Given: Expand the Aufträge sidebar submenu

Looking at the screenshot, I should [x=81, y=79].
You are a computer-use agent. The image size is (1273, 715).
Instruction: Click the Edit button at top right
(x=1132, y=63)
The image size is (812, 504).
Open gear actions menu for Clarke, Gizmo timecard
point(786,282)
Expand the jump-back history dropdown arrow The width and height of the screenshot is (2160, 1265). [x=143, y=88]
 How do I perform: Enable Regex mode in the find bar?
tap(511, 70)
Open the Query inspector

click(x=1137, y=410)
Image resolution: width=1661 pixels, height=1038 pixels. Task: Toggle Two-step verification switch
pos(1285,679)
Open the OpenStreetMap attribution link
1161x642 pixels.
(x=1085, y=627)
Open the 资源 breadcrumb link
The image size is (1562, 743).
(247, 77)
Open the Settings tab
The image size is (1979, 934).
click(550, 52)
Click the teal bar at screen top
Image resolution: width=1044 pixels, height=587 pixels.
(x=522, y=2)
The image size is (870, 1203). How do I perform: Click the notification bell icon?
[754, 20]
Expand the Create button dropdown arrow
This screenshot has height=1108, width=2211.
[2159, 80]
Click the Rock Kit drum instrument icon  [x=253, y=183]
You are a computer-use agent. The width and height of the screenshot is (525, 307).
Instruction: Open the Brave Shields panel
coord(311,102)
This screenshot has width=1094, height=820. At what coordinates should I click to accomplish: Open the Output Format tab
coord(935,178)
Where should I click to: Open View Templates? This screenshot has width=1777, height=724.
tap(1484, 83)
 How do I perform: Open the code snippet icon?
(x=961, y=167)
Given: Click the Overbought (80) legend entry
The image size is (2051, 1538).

→ **TASK INSTRUCTIONS**: Return every entry above with nothing altered.

→ **ANSWER BELOW**:
Given: Expand the Aufträge sidebar submenu

Looking at the screenshot, I should [x=81, y=79].
You are a computer-use agent. The image size is (1273, 715).
Instruction: Click the Edit button at top right
(x=1132, y=63)
The image size is (812, 504).
Open gear actions menu for Clarke, Gizmo timecard
point(786,282)
Expand the jump-back history dropdown arrow The width and height of the screenshot is (2160, 1265). [x=143, y=88]
 How do I perform: Enable Regex mode in the find bar?
tap(511, 70)
Open the Query inspector

click(x=1137, y=410)
Image resolution: width=1661 pixels, height=1038 pixels. Task: Toggle Two-step verification switch
pos(1285,679)
Open the OpenStreetMap attribution link
1161x642 pixels.
(x=1085, y=627)
Open the 资源 breadcrumb link
The image size is (1562, 743).
(247, 77)
Open the Settings tab
The image size is (1979, 934).
click(550, 52)
Click the teal bar at screen top
Image resolution: width=1044 pixels, height=587 pixels.
(x=522, y=2)
The image size is (870, 1203). How do I perform: Click the notification bell icon?
[754, 20]
Expand the Create button dropdown arrow
This screenshot has height=1108, width=2211.
[2159, 80]
Click the Rock Kit drum instrument icon  [x=253, y=183]
You are a computer-use agent. The width and height of the screenshot is (525, 307).
Instruction: Open the Brave Shields panel
coord(311,102)
This screenshot has width=1094, height=820. At what coordinates should I click to accomplish: Open the Output Format tab
coord(935,178)
Where should I click to: Open View Templates? This screenshot has width=1777, height=724.
tap(1484, 83)
 How do I perform: Open the code snippet icon?
(x=961, y=167)
Given: Click the Overbought (80) legend entry
The image size is (2051, 1538).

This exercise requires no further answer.